_YOUR GOAL:_ Rewrite the listing below, replacing every occurrence of "Instruction" with "Command" and leaving the rest of the listing unchanged.

_INPUT ROWS:_

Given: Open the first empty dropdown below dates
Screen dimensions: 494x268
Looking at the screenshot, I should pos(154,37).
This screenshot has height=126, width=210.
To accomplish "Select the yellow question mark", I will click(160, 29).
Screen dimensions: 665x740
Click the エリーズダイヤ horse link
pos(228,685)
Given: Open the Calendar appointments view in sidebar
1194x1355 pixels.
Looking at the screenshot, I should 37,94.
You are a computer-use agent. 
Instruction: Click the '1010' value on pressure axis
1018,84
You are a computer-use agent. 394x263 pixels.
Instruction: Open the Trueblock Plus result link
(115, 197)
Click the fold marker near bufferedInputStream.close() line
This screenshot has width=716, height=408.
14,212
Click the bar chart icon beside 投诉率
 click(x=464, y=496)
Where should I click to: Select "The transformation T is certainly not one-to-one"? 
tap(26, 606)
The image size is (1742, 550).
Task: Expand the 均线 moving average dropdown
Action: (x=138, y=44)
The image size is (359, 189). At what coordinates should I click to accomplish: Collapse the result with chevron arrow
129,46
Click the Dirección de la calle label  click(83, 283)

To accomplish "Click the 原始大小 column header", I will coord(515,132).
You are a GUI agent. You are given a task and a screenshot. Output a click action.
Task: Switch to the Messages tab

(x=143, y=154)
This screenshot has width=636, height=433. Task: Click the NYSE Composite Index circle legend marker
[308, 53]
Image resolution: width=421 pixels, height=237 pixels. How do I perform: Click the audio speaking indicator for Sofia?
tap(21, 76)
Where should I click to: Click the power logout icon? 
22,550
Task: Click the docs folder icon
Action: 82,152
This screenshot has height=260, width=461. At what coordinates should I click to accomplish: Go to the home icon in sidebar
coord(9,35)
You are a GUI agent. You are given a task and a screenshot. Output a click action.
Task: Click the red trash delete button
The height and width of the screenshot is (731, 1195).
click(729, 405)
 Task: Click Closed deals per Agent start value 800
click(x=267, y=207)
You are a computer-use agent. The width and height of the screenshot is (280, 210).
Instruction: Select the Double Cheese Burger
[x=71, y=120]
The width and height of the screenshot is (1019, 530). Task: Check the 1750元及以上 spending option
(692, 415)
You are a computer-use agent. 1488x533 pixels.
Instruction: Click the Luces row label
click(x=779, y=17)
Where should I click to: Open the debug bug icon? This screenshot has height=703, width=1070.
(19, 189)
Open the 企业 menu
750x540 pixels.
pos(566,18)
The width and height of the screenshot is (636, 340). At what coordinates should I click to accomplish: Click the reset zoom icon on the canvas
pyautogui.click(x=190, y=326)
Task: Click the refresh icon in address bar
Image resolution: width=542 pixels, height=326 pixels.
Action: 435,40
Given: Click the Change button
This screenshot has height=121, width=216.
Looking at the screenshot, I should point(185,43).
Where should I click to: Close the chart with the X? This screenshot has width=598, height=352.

_EXERCISE SOLUTION:_
Given: Open the first empty dropdown below dates
Screen dimensions: 494x268
Looking at the screenshot, I should pos(154,37).
This screenshot has height=126, width=210.
To accomplish "Select the yellow question mark", I will click(160, 29).
Screen dimensions: 665x740
Click the エリーズダイヤ horse link
pos(228,685)
Given: Open the Calendar appointments view in sidebar
1194x1355 pixels.
Looking at the screenshot, I should 37,94.
You are a computer-use agent. 
Command: Click the '1010' value on pressure axis
1018,84
You are a computer-use agent. 394x263 pixels.
Command: Open the Trueblock Plus result link
(115, 197)
Click the fold marker near bufferedInputStream.close() line
This screenshot has width=716, height=408.
14,212
Click the bar chart icon beside 投诉率
 click(x=464, y=496)
Where should I click to: Select "The transformation T is certainly not one-to-one"? 
tap(26, 606)
The image size is (1742, 550).
Task: Expand the 均线 moving average dropdown
Action: (x=138, y=44)
The image size is (359, 189). At what coordinates should I click to accomplish: Collapse the result with chevron arrow
129,46
Click the Dirección de la calle label  click(83, 283)

To accomplish "Click the 原始大小 column header", I will coord(515,132).
You are a GUI agent. You are given a task and a screenshot. Output a click action.
Task: Switch to the Messages tab

(x=143, y=154)
This screenshot has width=636, height=433. Task: Click the NYSE Composite Index circle legend marker
[308, 53]
Image resolution: width=421 pixels, height=237 pixels. How do I perform: Click the audio speaking indicator for Sofia?
tap(21, 76)
Where should I click to: Click the power logout icon? 
22,550
Task: Click the docs folder icon
Action: 82,152
This screenshot has height=260, width=461. At what coordinates should I click to accomplish: Go to the home icon in sidebar
coord(9,35)
You are a GUI agent. You are given a task and a screenshot. Output a click action.
Task: Click the red trash delete button
The height and width of the screenshot is (731, 1195).
click(729, 405)
 Task: Click Closed deals per Agent start value 800
click(x=267, y=207)
You are a computer-use agent. The width and height of the screenshot is (280, 210).
Command: Select the Double Cheese Burger
[x=71, y=120]
The width and height of the screenshot is (1019, 530). Task: Check the 1750元及以上 spending option
(692, 415)
You are a computer-use agent. 1488x533 pixels.
Command: Click the Luces row label
click(x=779, y=17)
Where should I click to: Open the debug bug icon? This screenshot has height=703, width=1070.
(19, 189)
Open the 企业 menu
750x540 pixels.
pos(566,18)
The width and height of the screenshot is (636, 340). At what coordinates should I click to accomplish: Click the reset zoom icon on the canvas
pyautogui.click(x=190, y=326)
Task: Click the refresh icon in address bar
Image resolution: width=542 pixels, height=326 pixels.
Action: 435,40
Given: Click the Change button
This screenshot has height=121, width=216.
Looking at the screenshot, I should point(185,43).
Where should I click to: Close the chart with the X? This screenshot has width=598, height=352.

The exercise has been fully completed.